ESD protection electrical safety

For ESD protection reasons all the electrostacic charges on the humans and dives shoudl be avoided. Electrostatic charge buildup is generally avoided by in a way or another grounding everythign which can get a charge. In typical work environment this means that all the tables and floors mare made from a conductive material and they are grounded. The people working on this kind of inviroment them use conductive shoes and a grounded band on their wrist to keep themselves grounded.

This arrangemenet is very effective for avoiding electrostatic voltage buildup, but also makes the working enviroment potentiall very dangerous to people who are working with electricity there. If you are well grounded and touch something with some high voltage on it, you can get easily a very large and dangerous electrical shock. To avoid this danger, people in this kind of enviroment are not directly grounded, but through a resistor which limits the current flowing through the people to safe value in case they touch somethign with high voltage on this. Typically this current limiting is done using 1 megaohm resistor in the grounding wire from table tops and condictive band on the wrist. This 1 megaohm resistor limits the current to much less than 1 milliampere if you happen to accidentally touch a wire with mains potential (120V or 230V depending on country).

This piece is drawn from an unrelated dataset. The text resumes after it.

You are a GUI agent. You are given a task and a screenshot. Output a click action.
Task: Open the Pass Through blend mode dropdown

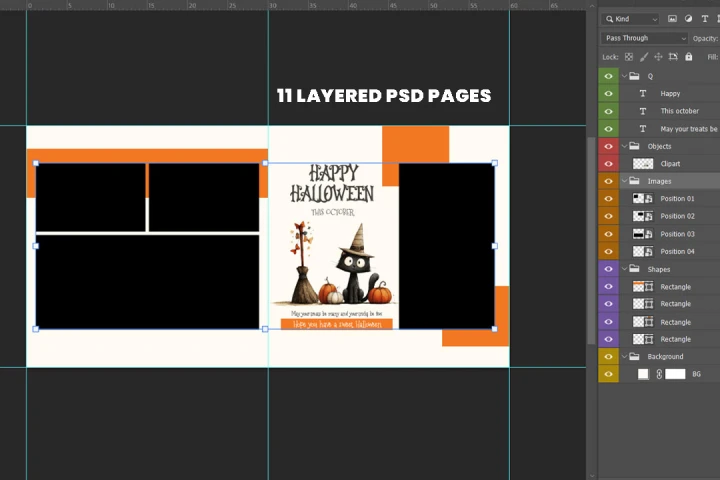click(645, 38)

For safety reasons it is essential that there is is that current limiting resistor where it should be (not shorted or wrong value) and for ESD protection resons in is essential that there the ground connection is not accidentally cut for any reson. This kind of strong demands will indicate, that there is a need to tet the effectiveness and safety of the ESD protection prefererably every time before starting to work on ESD protected workplace.

For this reason there are commercially made testers sold by the same companies which sell those ESD ptotection devices. If you are a commercial user, it might be a good idea to buy a one when you buy the ESD protection stuff.

In some cases if you are a homebuilder electronics hobbyist, you might still want to have this kind of test features, but no not want to pay for the premium price of a commerial device. Basically the measurement on this kind of case is wuite easy to do, if you know what to measre. To helpp you on this, I have collected some data from one commercial measurement device to give you some idea what to do.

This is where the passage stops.